> _Job_:
Repeat every line of the listing below verbatim, changing nothing.

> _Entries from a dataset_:
####################
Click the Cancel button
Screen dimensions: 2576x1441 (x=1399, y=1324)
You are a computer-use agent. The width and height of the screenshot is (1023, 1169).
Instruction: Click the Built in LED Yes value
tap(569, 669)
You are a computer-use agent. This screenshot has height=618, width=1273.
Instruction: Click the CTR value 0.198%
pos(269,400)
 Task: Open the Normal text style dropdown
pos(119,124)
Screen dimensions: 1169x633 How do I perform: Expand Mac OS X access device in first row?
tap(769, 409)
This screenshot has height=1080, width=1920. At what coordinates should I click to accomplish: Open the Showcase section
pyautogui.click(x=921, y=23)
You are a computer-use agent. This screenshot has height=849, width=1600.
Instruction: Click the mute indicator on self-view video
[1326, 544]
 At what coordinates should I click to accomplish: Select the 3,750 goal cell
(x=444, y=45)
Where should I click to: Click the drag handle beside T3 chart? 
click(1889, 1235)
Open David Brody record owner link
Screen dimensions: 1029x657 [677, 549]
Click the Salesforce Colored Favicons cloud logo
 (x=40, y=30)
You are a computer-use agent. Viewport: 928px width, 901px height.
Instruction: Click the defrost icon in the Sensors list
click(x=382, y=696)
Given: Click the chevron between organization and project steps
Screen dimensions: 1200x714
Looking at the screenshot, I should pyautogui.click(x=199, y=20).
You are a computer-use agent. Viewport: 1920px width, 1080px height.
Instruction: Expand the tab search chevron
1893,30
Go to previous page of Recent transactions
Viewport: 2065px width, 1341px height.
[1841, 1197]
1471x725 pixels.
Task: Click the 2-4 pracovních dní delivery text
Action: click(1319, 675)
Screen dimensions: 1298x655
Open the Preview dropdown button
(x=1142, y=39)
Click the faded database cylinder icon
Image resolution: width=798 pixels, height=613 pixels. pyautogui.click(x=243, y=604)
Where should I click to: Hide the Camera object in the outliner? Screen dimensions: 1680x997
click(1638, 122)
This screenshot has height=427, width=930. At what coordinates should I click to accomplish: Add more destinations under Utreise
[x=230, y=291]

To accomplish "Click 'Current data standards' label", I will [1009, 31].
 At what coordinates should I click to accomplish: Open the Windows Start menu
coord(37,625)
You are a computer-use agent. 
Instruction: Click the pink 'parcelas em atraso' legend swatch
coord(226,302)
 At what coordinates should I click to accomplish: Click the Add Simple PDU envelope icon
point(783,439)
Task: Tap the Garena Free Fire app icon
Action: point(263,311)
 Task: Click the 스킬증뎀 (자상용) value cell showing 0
####################
> _Right answer_:
Click the Cancel button
Screen dimensions: 2576x1441 (x=1399, y=1324)
You are a computer-use agent. The width and height of the screenshot is (1023, 1169).
Instruction: Click the Built in LED Yes value
tap(569, 669)
You are a computer-use agent. This screenshot has height=618, width=1273.
Instruction: Click the CTR value 0.198%
pos(269,400)
 Task: Open the Normal text style dropdown
pos(119,124)
Screen dimensions: 1169x633 How do I perform: Expand Mac OS X access device in first row?
tap(769, 409)
This screenshot has height=1080, width=1920. At what coordinates should I click to accomplish: Open the Showcase section
pyautogui.click(x=921, y=23)
You are a computer-use agent. This screenshot has height=849, width=1600.
Instruction: Click the mute indicator on self-view video
[1326, 544]
 At what coordinates should I click to accomplish: Select the 3,750 goal cell
(x=444, y=45)
Where should I click to: Click the drag handle beside T3 chart? 
click(1889, 1235)
Open David Brody record owner link
Screen dimensions: 1029x657 [677, 549]
Click the Salesforce Colored Favicons cloud logo
 (x=40, y=30)
You are a computer-use agent. Viewport: 928px width, 901px height.
Instruction: Click the defrost icon in the Sensors list
click(x=382, y=696)
Given: Click the chevron between organization and project steps
Screen dimensions: 1200x714
Looking at the screenshot, I should pyautogui.click(x=199, y=20).
You are a computer-use agent. Viewport: 1920px width, 1080px height.
Instruction: Expand the tab search chevron
1893,30
Go to previous page of Recent transactions
Viewport: 2065px width, 1341px height.
[1841, 1197]
1471x725 pixels.
Task: Click the 2-4 pracovních dní delivery text
Action: click(1319, 675)
Screen dimensions: 1298x655
Open the Preview dropdown button
(x=1142, y=39)
Click the faded database cylinder icon
Image resolution: width=798 pixels, height=613 pixels. pyautogui.click(x=243, y=604)
Where should I click to: Hide the Camera object in the outliner? Screen dimensions: 1680x997
click(1638, 122)
This screenshot has height=427, width=930. At what coordinates should I click to accomplish: Add more destinations under Utreise
[x=230, y=291]

To accomplish "Click 'Current data standards' label", I will [1009, 31].
 At what coordinates should I click to accomplish: Open the Windows Start menu
coord(37,625)
You are a computer-use agent. 
Instruction: Click the pink 'parcelas em atraso' legend swatch
coord(226,302)
 At what coordinates should I click to accomplish: Click the Add Simple PDU envelope icon
point(783,439)
Task: Tap the Garena Free Fire app icon
Action: point(263,311)
 Task: Click the 스킬증뎀 (자상용) value cell showing 0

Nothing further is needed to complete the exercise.